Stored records
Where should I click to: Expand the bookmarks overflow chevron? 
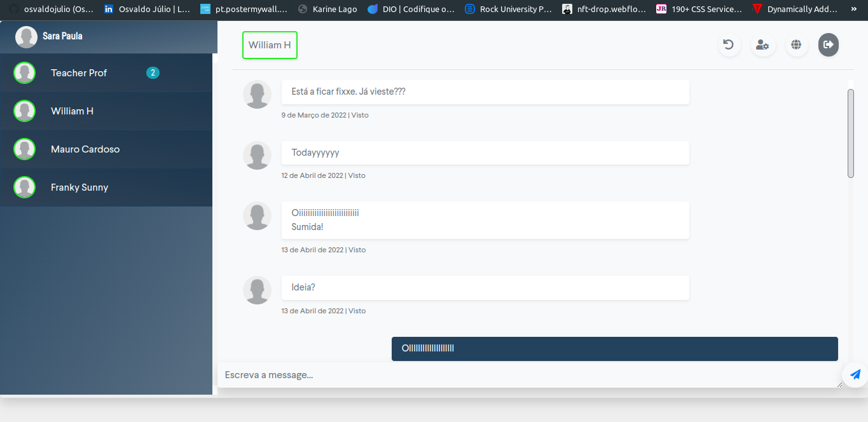coord(853,9)
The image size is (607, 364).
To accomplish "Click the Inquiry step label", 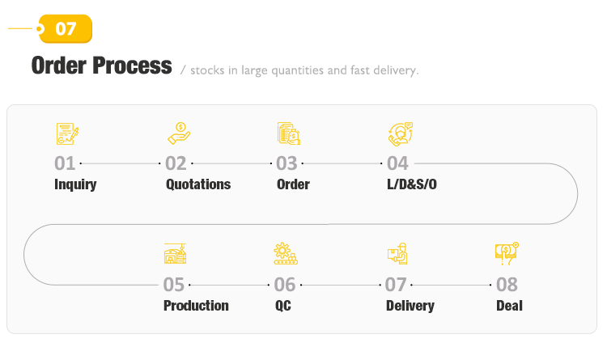I will pos(75,184).
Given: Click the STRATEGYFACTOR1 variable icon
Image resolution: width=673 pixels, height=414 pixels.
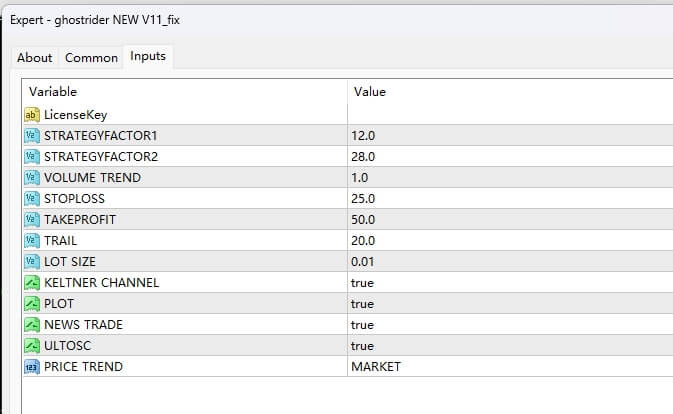Looking at the screenshot, I should coord(31,135).
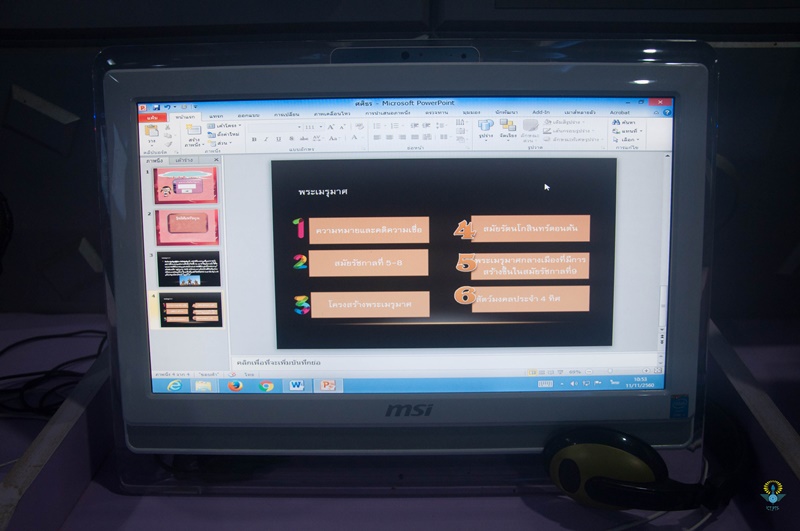This screenshot has height=531, width=800.
Task: Select slide 3 thumbnail in slide panel
Action: (x=190, y=267)
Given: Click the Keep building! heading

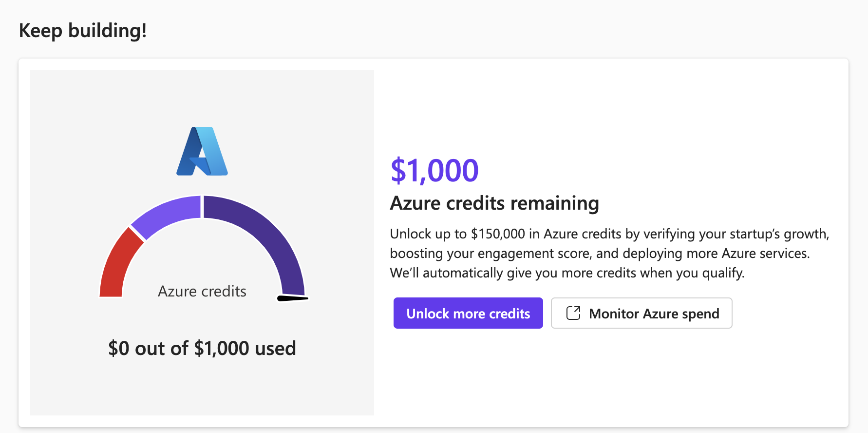Looking at the screenshot, I should click(83, 30).
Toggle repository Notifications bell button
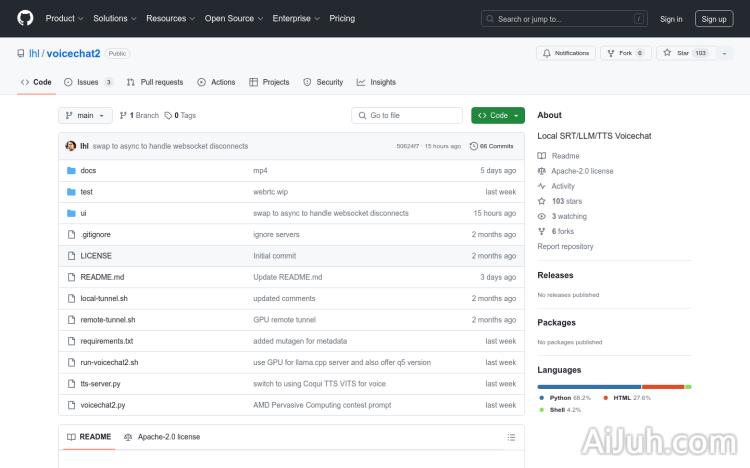The height and width of the screenshot is (468, 750). [x=566, y=53]
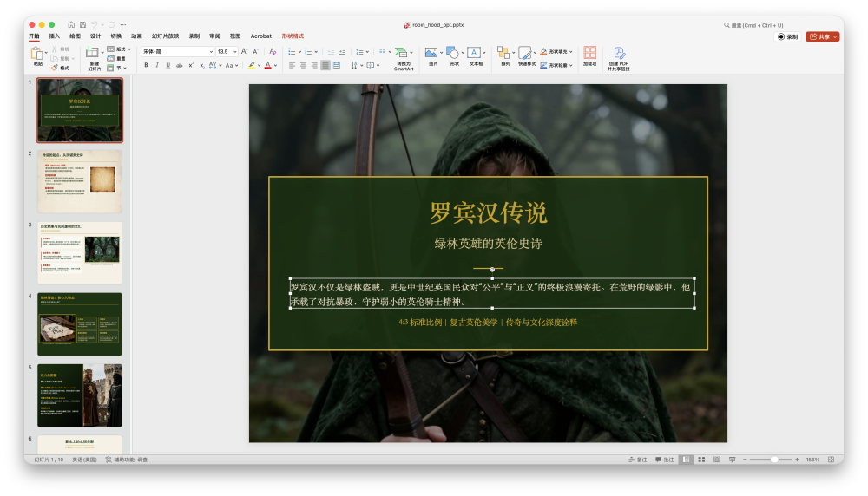This screenshot has width=868, height=496.
Task: Open the Arrange (排列) tool
Action: point(504,53)
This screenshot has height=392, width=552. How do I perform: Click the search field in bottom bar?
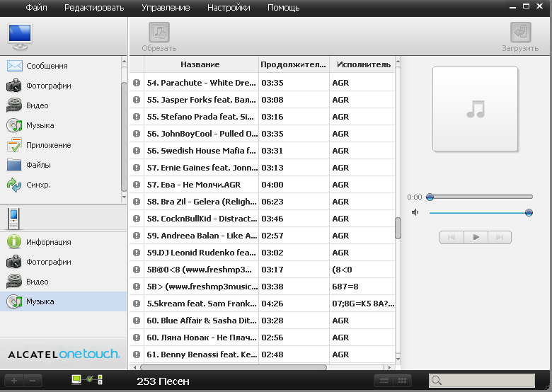click(x=490, y=381)
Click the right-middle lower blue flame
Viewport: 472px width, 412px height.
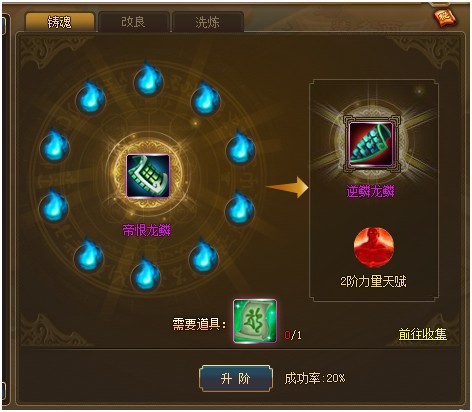(x=239, y=208)
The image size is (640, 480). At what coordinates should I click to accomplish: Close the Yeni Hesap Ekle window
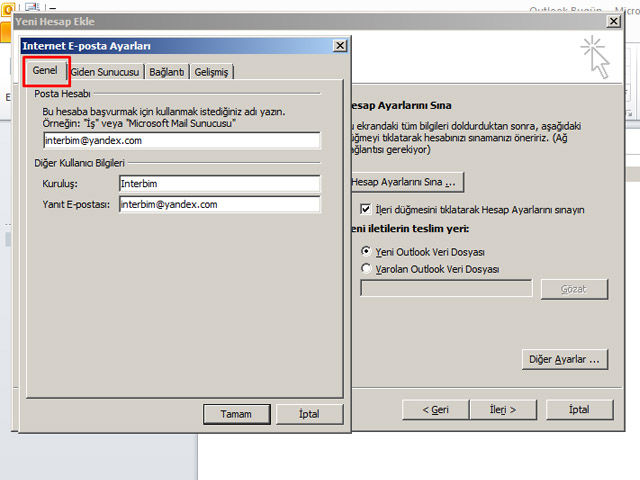[x=612, y=21]
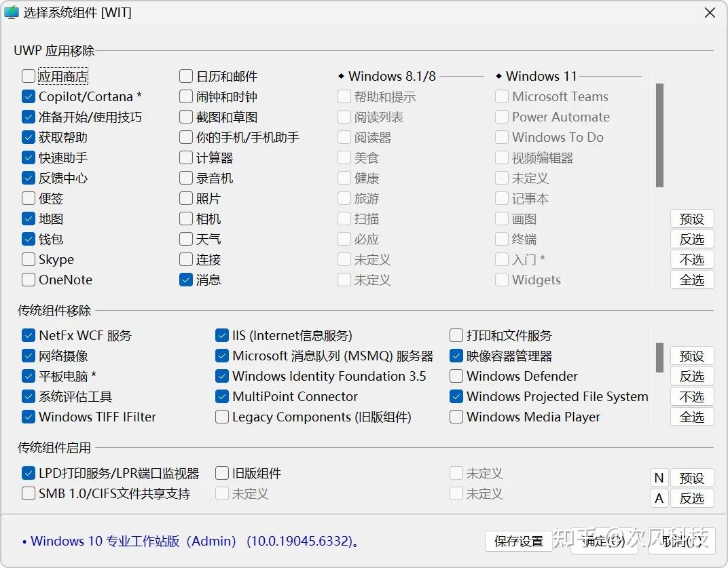Check the Windows Defender removal checkbox

point(456,376)
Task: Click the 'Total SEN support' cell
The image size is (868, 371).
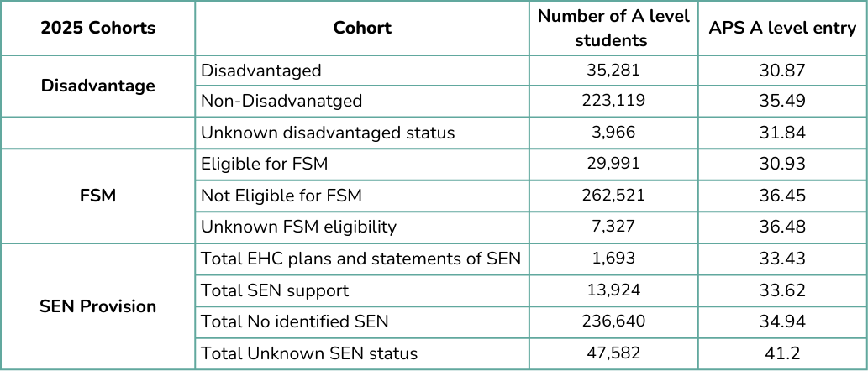Action: click(275, 290)
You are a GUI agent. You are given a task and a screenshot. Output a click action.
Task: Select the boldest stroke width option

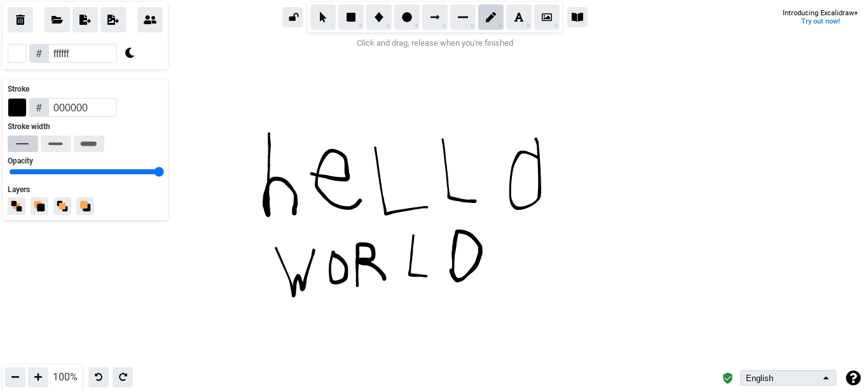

## Work item
Once you reach the line containing "Image resolution: width=673", print it and every line after it exactly, through the end of the entries, without any pictures.

## The answer
Image resolution: width=673 pixels, height=414 pixels.
Looking at the screenshot, I should coord(31,135).
This screenshot has height=531, width=800.
Task: Select slide 3 thumbnail in slide panel
Action: (x=190, y=267)
Given: Click the Keep building! heading

Looking at the screenshot, I should click(83, 30).
Toggle repository Notifications bell button
The height and width of the screenshot is (468, 750). [x=566, y=53]
This screenshot has width=868, height=496.
Task: Open the Arrange (排列) tool
Action: point(504,53)
This screenshot has height=392, width=552. How do I perform: Click the search field in bottom bar?
click(x=490, y=381)
Click the right-middle lower blue flame
Viewport: 472px width, 412px height.
(x=239, y=208)
The image size is (640, 480). At what coordinates should I click to accomplish: Close the Yeni Hesap Ekle window
[x=612, y=21]
Check the Windows Defender removal checkbox

point(456,376)
Task: Click the 'Total SEN support' cell
The image size is (868, 371).
Action: click(275, 290)
You are a GUI agent. You are given a task and a screenshot. Output a click action.
Task: Select the boldest stroke width option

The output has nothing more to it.